Karena menjunjung tinggi nilai benda-benda peninggalan masa lalu, di Jepang, orang-orang sudah berfikiran sangat jauh ke depan. Mereka membuat Hutan-hutan Cagar Budaya. Mereka membuat hutan yang dipersiapkan untuk bahan-bahan bangunan kuno. Jika orang-orang Indonesia juga menjunjung tinggi nilai benda-benda peninggalan masa lalu, maka hati kita akan tergerak sendiri untuk bertindak, bahkan yang lebih kreatif dari mereka.
Setahu saya—berdasarkan keterangan dari salah seorang pegawai BP3—, pelaksanaan pra-konservasi dan konservasi Bangunan Benteng Ujung Pandang itu tidak sesuai dengan konsep/ sistem kerja yang telah disepakati. Perangkat Sumber Daya Manusia-nya menggunakan ego masing-masing, atau dengan kata lain mempunyai tujuan yang berbeda-beda. Bangunan kuno Akademi Manajemen Perpajakan (AMP) di jalan Lembeh, adalah salah satu fakta juga bahwa ‘belum’ adanya kesadaran akan nilai benda peninggalan masa lalu. Saya tidak menggunakan kata tidak, melainkan kata belum, adalah karena saya optimis bahwa suatu saat nanti kita akan menyadari nilai dari benda-benda peninggalan masa lalu. Suatu hari nanti, pegawai-pegawai di BP3 yang memahami prinsip pelestarian (dalam hal ini adalah arkeolog), akan pensiun. Oleh karena itu, haruslah ada regenerasi. Tugas untuk melahirkan generasi-generasi baru ini diamanahkan kepada instansi pendidikan dalam bidang arkeologi, khususnya pada para dosen pengasuh Mata Kuliah Konservasi Arkeologi. Ini merupakan tugas yang berat. Harapan saya adalah lahirnya generasi-generasi penerus yang dipersiapkan untuk menggantikan para pegawai tersebut. Harapan saya ini bukanlah tidak mungkin terwujudkan. Ada pepatah Arab yang berbunyi: “Man Jadda wa Jada”. Barangsiapa yang bersungguh-sungguh, maka berhasillah ia.

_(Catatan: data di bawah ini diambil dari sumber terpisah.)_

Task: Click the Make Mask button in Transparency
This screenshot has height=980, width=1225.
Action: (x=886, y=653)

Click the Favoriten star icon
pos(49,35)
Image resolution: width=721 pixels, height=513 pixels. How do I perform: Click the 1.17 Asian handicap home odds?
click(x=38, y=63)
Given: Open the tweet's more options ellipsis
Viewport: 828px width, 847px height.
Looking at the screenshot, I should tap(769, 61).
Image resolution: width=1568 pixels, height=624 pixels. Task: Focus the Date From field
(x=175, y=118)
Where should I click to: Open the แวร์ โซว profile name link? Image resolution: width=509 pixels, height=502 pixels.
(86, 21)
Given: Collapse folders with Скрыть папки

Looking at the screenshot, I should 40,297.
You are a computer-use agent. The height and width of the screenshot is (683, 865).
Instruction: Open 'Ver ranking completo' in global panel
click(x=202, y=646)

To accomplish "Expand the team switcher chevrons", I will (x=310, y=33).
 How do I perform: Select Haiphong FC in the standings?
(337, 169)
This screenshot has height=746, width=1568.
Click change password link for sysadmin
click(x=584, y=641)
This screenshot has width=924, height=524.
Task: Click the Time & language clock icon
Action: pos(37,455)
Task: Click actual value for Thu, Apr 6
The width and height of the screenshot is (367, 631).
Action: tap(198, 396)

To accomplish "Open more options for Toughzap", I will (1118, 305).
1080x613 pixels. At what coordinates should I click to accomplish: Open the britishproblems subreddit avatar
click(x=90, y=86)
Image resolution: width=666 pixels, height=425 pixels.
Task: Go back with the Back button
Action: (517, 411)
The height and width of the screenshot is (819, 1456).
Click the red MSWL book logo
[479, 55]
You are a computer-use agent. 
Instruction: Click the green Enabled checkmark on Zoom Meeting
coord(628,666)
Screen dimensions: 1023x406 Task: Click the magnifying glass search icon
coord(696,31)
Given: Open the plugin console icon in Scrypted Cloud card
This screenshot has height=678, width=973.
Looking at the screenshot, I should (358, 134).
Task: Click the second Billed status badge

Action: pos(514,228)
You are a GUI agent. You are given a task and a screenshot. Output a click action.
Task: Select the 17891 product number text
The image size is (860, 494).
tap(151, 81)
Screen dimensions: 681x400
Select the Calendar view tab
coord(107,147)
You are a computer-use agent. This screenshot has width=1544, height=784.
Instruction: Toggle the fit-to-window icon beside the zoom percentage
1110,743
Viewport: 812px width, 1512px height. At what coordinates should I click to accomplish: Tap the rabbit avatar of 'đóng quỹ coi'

Harapan saya selanjutnya adalah kita dapat lebih kreatif daripada negara-negara lain dalam melestarikan Benda Cagar Budaya. Tapi sebelum itu, tentunya dibutuhkan kesadaran akan pentingnya nilai benda peninggalan masa lalu.
Harapan saya selanjutnya adalah kita dapat lebih kreatif daripada negara-negara lain dalam melestarikan Benda Cagar Budaya. Tapi sebelum itu, tentunya dibutuhkan kesadaran akan pentingnya nilai benda peninggalan masa lalu.
[1] Istilah merekonstruksi untuk makhluk hidup pada hakekatnya adalah menghidupkannya kembali. Akan tetapi dalam tulisan ini, istilah merekonstruksi untuk makhluk hidup adalah upaya mengembalikan attribut-attributnya seperti semula.